1917 devrimi,Çarlık Rusya’sının sona erip 1922 yılında
Sovyet Sosyalist Cumhuriyetler Birliği(=Союз Советских Социалистических Республик =Soyuz Sovyetski Sosyalistiçeski Respublik=CCCP)'nin kurulmasına yol açmıştır.Bundan sonra dinin halkı uyuşturmak için kullanıldığı görüşünü savunan Alman düşünür Karl Marks’ın öğretilerini benimseyen ülkedeki yeni rejimin yöneticileri süratle dine karşı mücadeleye girişmişlerdir.Bu amaçla ülkede 1927 öncesi 46.475 olan kilise sayısı,1940 yılında 4.225’e gerilerken rahip sayısı da %90 oranında azaltılmıştır.Kremlin'in yakınında yer alan şehrin bu en gözde katedrali de bu yıkımdan nasibini almış ve yerle bir edildiği gibi som altın kubbeleri ve içerisindeki altın fresk ve ikonalar devlet hazinesine aktarılmış ve yerine görkemli bir saray yapılmasına karar verilmiştir.Ancak bu esnada başlayan savaşın yol açtığı maddi sıkıntılar nedeniyle bu projeden vazgeçilerek çukurun olduğu yere 1958 yılında "Moskova" adlı üstü açık bir havuz inşa edilmiştir.
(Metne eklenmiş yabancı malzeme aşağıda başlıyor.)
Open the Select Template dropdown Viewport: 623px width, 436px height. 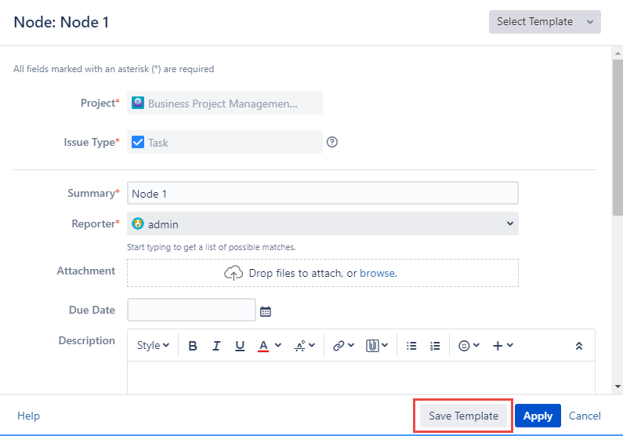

II.Dünya Savaşı,ülkede bir anda her şeyin değişmesine yol açmıştır. Ekonomik sıkıntılarını atlatamamış Rusya'nın tüm Avrupa'ya diz çöktürmüş Nazi Almanya'sı karşısında galip gelmesinin tek yolunun ülkesi için gözünü kırpmadan hayatını feda edecek askerlere sahip olmasına bağlı olduğunu gören ve insanları yönetmenin en kolay yolunun da dini kullanmak olduğunu kavrayan Stalin,anında çark ederek rejimi bir anda dindar bir görünüme büründürür.!!Sorgulama ve eleştiriye kapalı olan Ortodoksluğu kendi istediği şekilde kullanarak kitleleri yönlendiren Stalin ve onun takipçisi olan yöneticiler tekrar dindar hale getirdikleri ülkede, bundan sonra kilise,katedral ve ruhban okullarını birer ikişer faaliyete geçirmişlerdir.Ne var ki Kurtarıcı İsa Katedrali'nin bu furyadan nasibini alması için uzun süre beklemesi gerekli olmuştur.Nihayet 1997 yılına gelindiğinde Kurtarıcı İsa Katedrali'nin yeniden yapımına karar verilmiş ve 2000 yılında günümüzdeki halini almıştır.Her gün 10-17 arasında açık olan kiliseye giriş ücretsizdir.